Ramblings of an aging IT geek
← Ramblings of an aging IT geek
rust

parsing a config format with nom, and learning to think in combinators

Writing a small parser for a key-value config format using Rust's nom, and adjusting to building parsers by composing tiny combinators.

Rust source code for a parser on screen

I had a small config format to parse, the sort of thing you'd usually hack together with a few split calls and live to regret. Instead I reached for nom, the parser combinator crate, partly because the job warranted something more robust and partly because I'd been meaning to learn it properly. The format was nothing exotic: lines of key = value, comments starting with #, blank lines ignored.

The mental shift with nom is that you don't write a parser. You write lots of tiny ones and glue them together. A parser is just a function from input to "the bit I matched, and the rest of the input". Each combinator consumes a slice of the front and hands the remainder to the next. Once that clicks, you stop thinking about the string as a whole and start thinking about what to peel off the front next.

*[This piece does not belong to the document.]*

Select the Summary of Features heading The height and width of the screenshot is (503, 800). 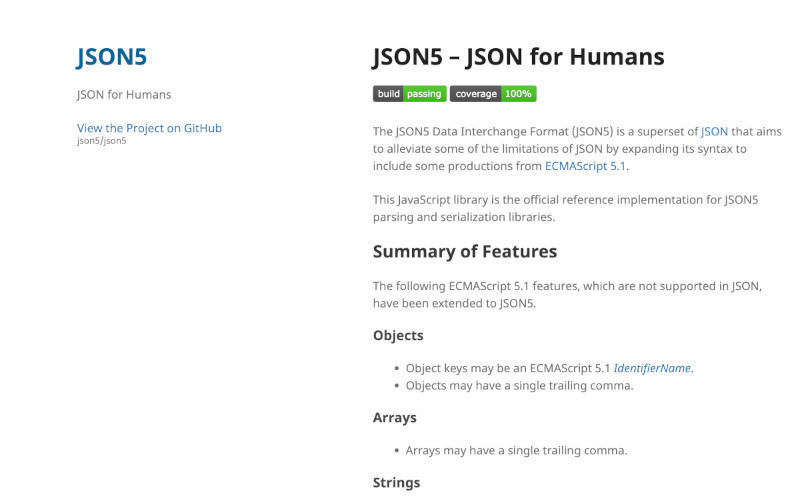pos(465,251)
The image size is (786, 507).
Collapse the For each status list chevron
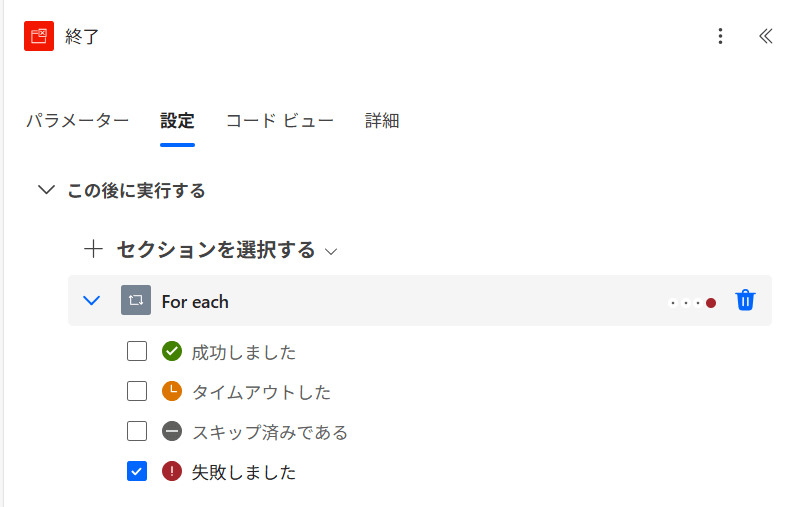tap(91, 300)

A diagram of parsing steps

So a key is "some characters that aren't whitespace or an equals sign":

named!(key<&str, &str>, take_while1!(|c| c != '=' && c != ' '));

A value is "the rest of the line". A line is a key, then optional whitespace, then =, then more optional whitespace, then a value. You write each of those as its own combinator and then compose them. The named! macro was the idiom at the time, and while it looks a bit alien at first, it reads cleanly once you've seen a few. Each piece is independently testable, which is the real win: I could unit-test the key parser on its own without standing up the whole thing.

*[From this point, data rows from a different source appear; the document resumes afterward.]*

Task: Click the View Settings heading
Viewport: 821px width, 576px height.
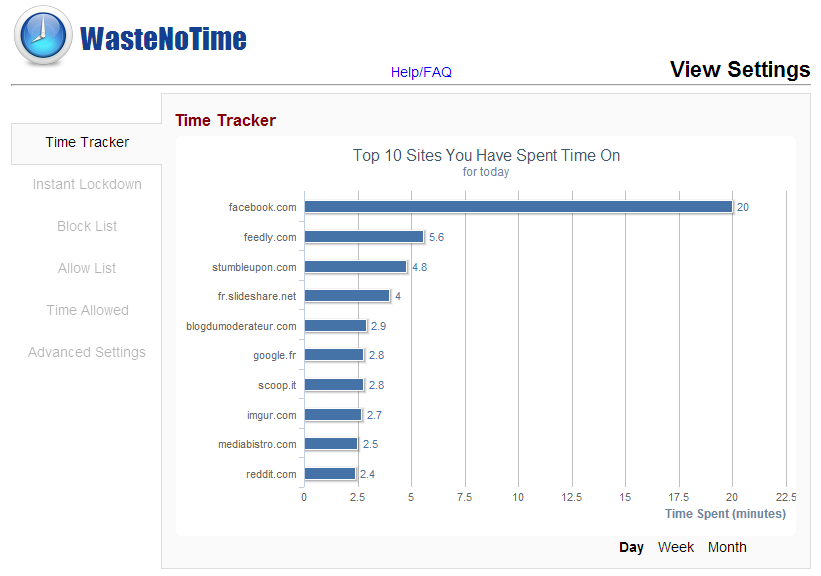Action: [x=740, y=69]
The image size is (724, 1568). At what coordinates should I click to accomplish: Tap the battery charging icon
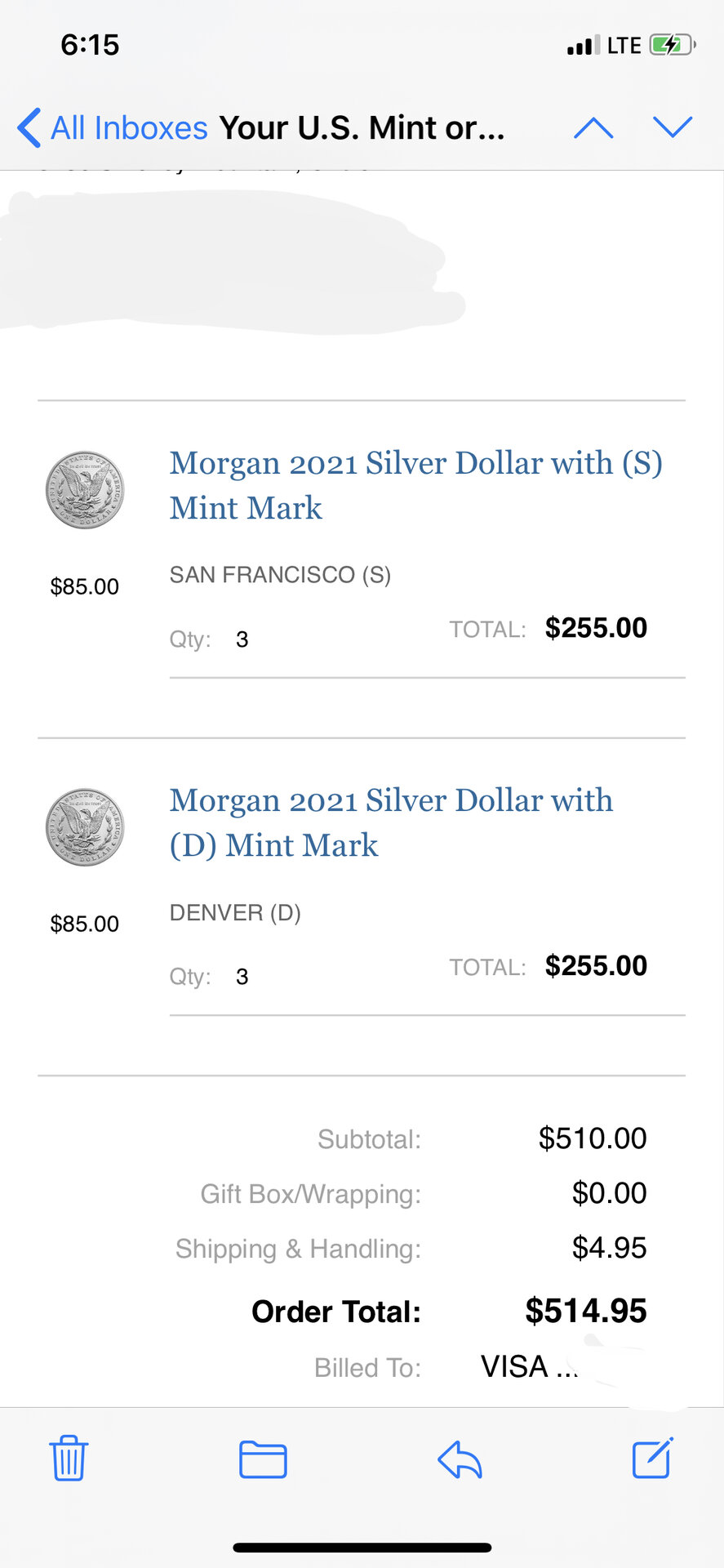[672, 45]
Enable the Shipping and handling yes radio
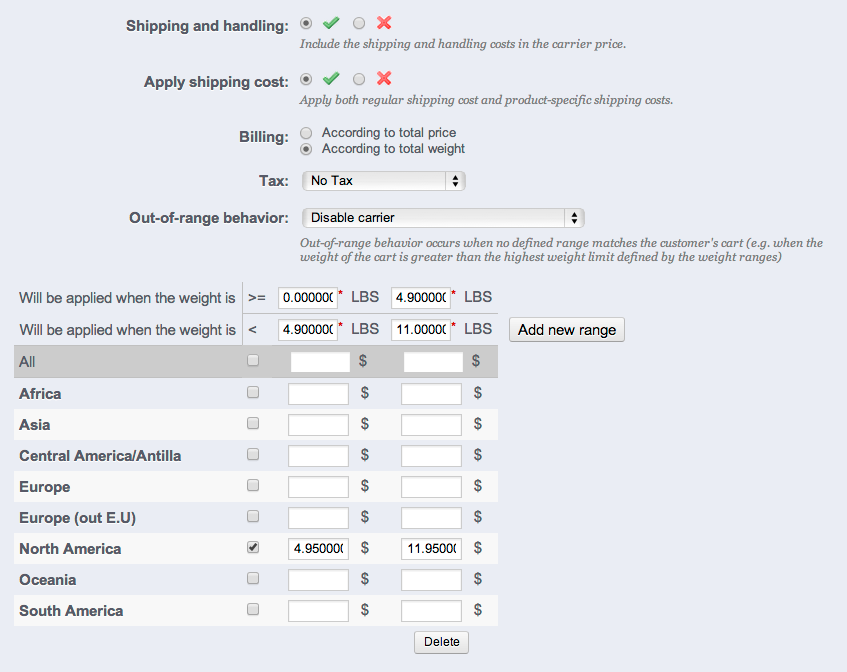Viewport: 847px width, 672px height. pos(307,23)
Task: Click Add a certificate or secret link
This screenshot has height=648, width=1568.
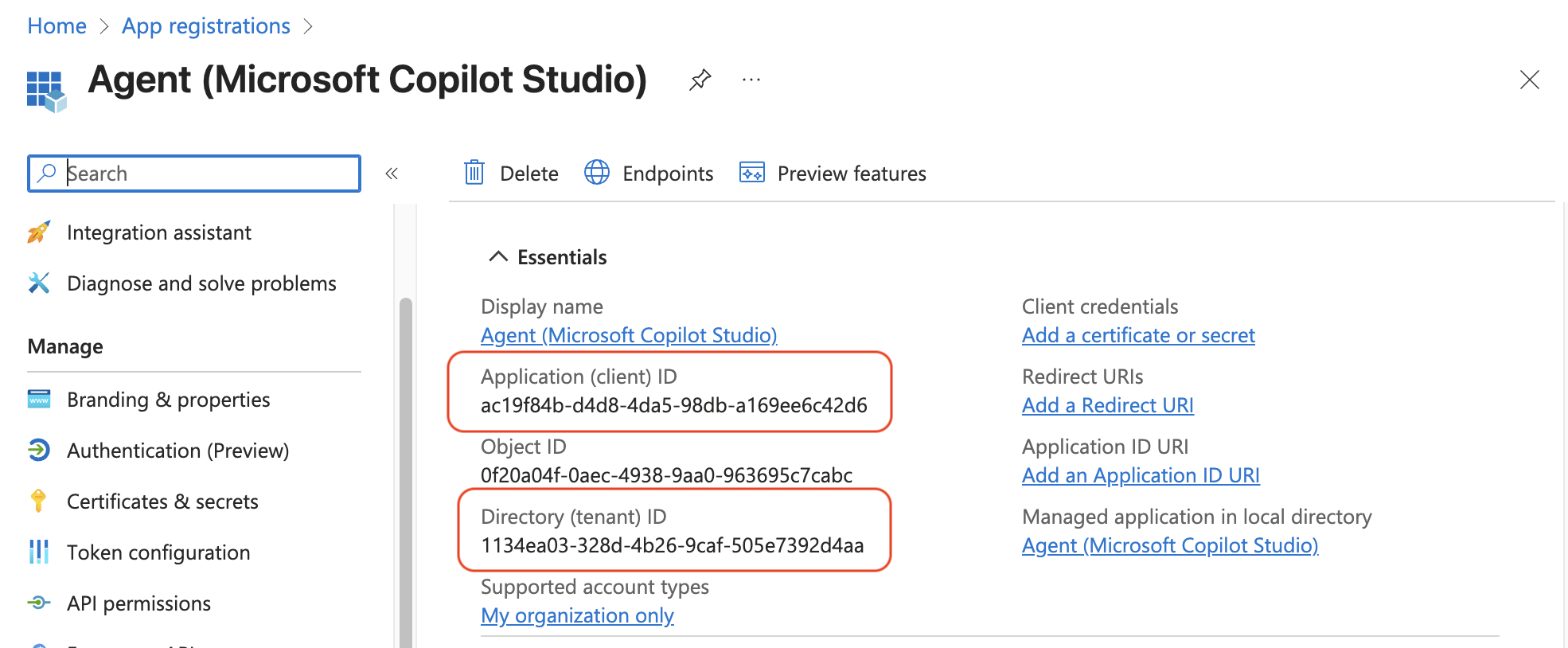Action: pyautogui.click(x=1137, y=335)
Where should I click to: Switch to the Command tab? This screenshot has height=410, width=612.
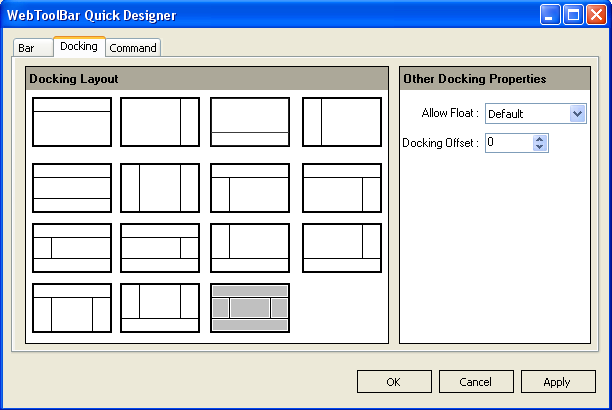click(x=133, y=48)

The part that took adjusting was error handling. nom doesn't throw; a parser either succeeds with a remainder or returns an error or "incomplete". You compose the failure paths as deliberately as the success paths, which felt like extra work right up until the moment a malformed config file gave me a precise position instead of a vague panic. The thing I'd have got from a quick split was a silent wrong answer. The thing I got from nom was an error that pointed at the exact byte.

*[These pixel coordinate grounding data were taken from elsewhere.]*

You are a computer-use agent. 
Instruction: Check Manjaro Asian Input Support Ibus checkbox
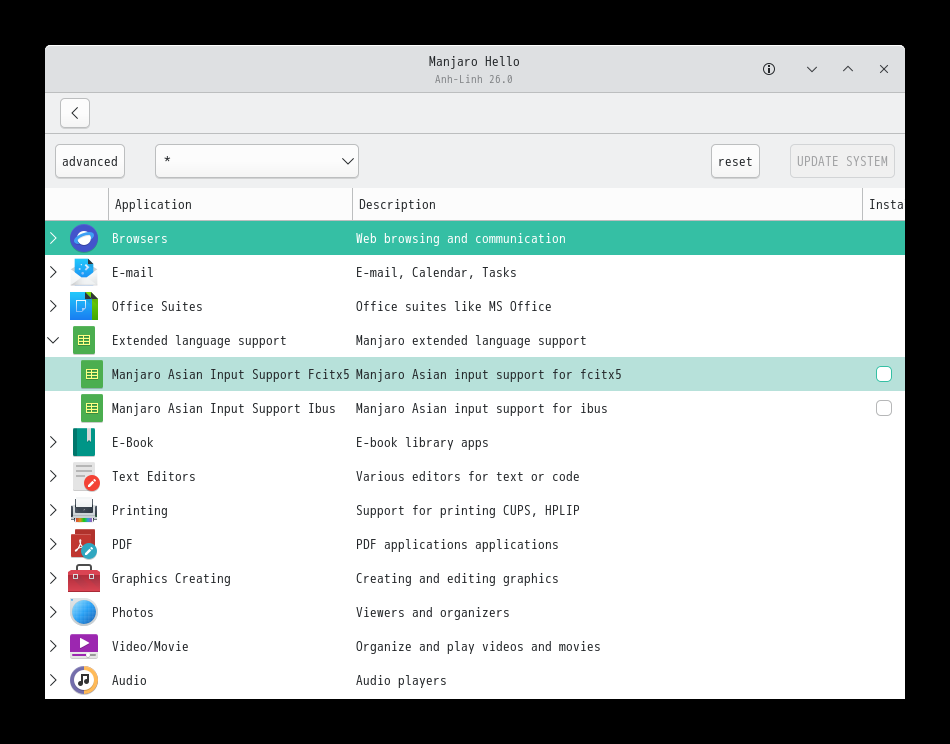(x=884, y=408)
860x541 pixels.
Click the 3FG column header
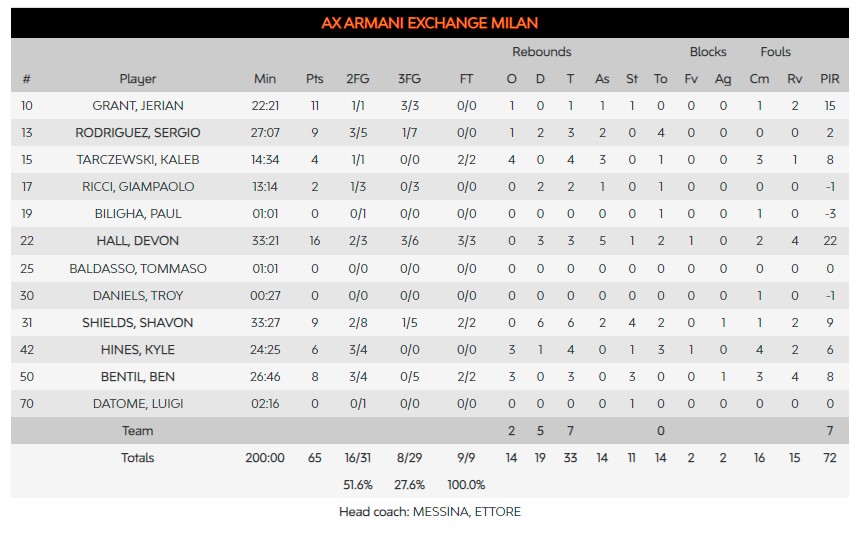click(409, 79)
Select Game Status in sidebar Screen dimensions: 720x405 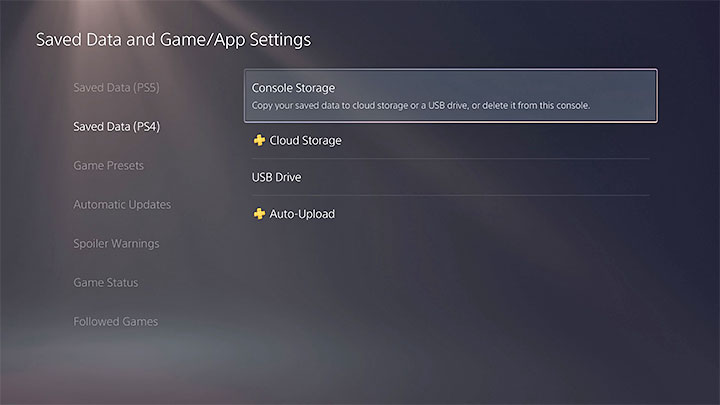click(x=106, y=282)
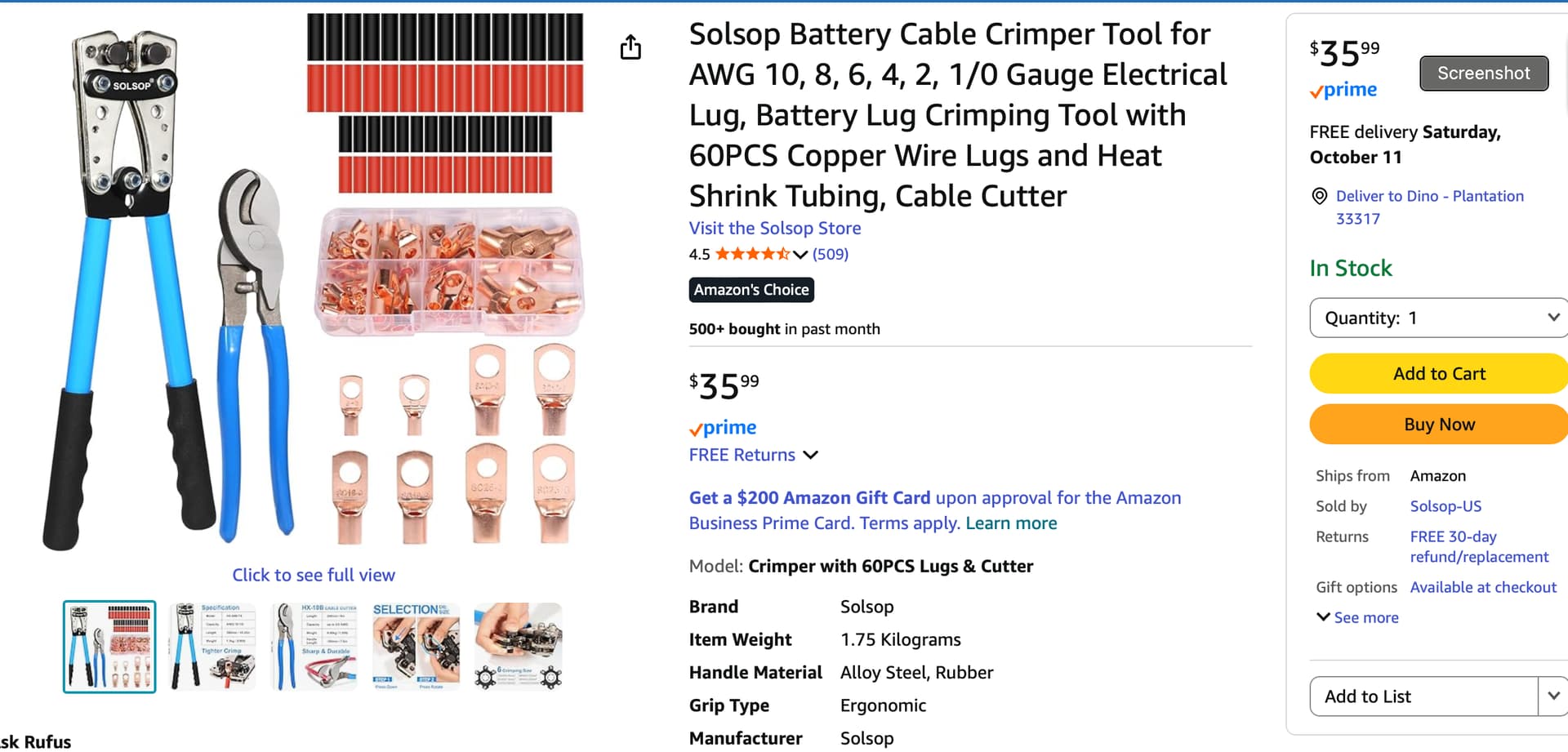Expand the rating breakdown chevron
This screenshot has height=752, width=1568.
(800, 254)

Was it overkill for a key-value format? Honestly, a bit. I could have shipped the split version in ten minutes. But config formats grow. The day someone wants quoted values with embedded equals signs, or line continuations, the combinator version absorbs it by adding another small parser, whereas the split version gets rewritten from scratch in anger. And I came out of it actually understanding nom, which was the other half of the point. Combinators reward you for thinking in small composable pieces, which is a habit worth having well beyond parsing.